# Bowed Vinyl Patio Sliders



## ovahimba (Dec 25, 2007)

The last three vinyl patio sliders I have ordered from Simonton have been concave to the interior on the lower frame where the wheels are housed. Bowed like that they don't close properly, requiring more effort and slamming into the inner edge of the vertical frame.

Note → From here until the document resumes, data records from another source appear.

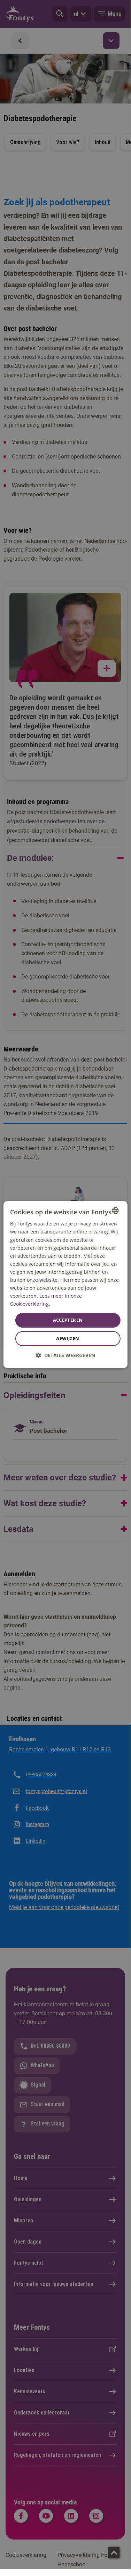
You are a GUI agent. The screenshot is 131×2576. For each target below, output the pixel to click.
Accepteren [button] (68, 1320)
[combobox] (115, 1210)
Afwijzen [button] (67, 1338)
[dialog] (65, 1284)
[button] (65, 1355)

A service person mentioned that there is metal reinforcement inside the vinyl frame and that they are bendable. Being tired of returning the sliders and waiting, I took one of the old ones, set the corners on wood blocks and put a knee to the frame. I wasn't real aggressive but I got the job done. It flattened it out pretty well. Has anyone else heard of doing this? Am I causing any damage to the slider? The glass is tempered.


----------



## taylorjm (Apr 11, 2013)

I have a similar issue with a pella vinyl sliding door, but my door faces west, and I installed it in summer, and it works fine, but in winter, the door bows inward and is very hard to close because it hits the vertical jamb. At least your problem is consistent!


----------



## kwikfishron (Mar 11, 2010)

I wonder if it's the glass that concave and tweaking the frame with it? There have been problems with concave glass on newer windows but I haven't heard of that damaging the frames. Have you put a straight edge on the glass?


----------



## ovahimba (Dec 25, 2007)

Thanks for the replies. I just put a straight edge on the inner glass pane and it is concave. The exterior pane is ok.


----------



## Windows on Wash (Aug 30, 2011)

Keep and eye on it. Could be a seal failure depressurization.


----------